## start Data extract

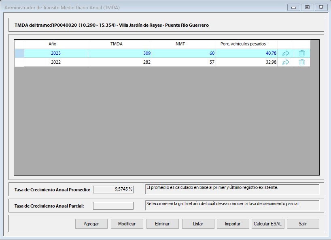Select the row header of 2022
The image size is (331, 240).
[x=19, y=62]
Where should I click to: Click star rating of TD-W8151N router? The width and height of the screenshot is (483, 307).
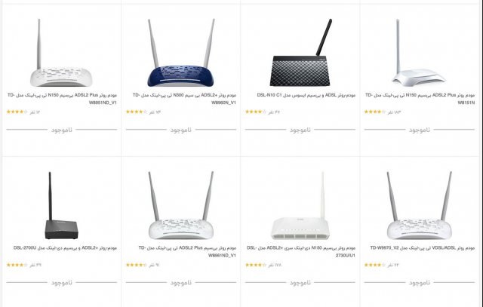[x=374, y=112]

## end Data extract
## start Data extract

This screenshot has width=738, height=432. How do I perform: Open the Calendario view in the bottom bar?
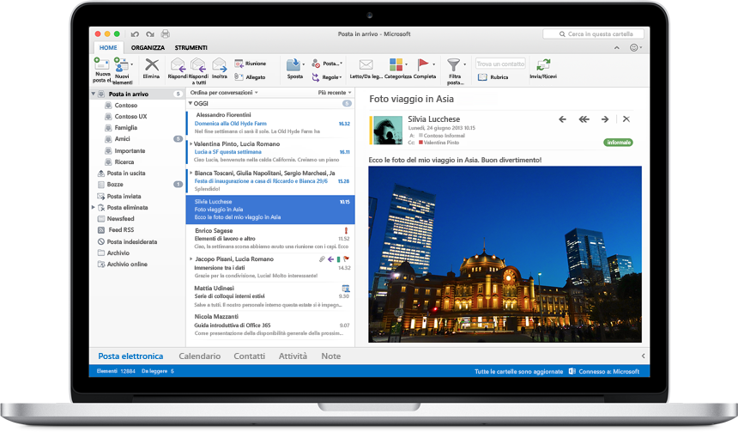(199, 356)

## end Data extract

[What you need to do] Rewrite the stretch of data from the line containing "Where should I" through the line containing "[x=374, y=112]", changing "router" to "modem" and keeping everything else the same. Leave the pictures out.

[Complete answer]
Where should I click to: Click star rating of TD-W8151N modem? The width and height of the screenshot is (483, 307).
[x=374, y=112]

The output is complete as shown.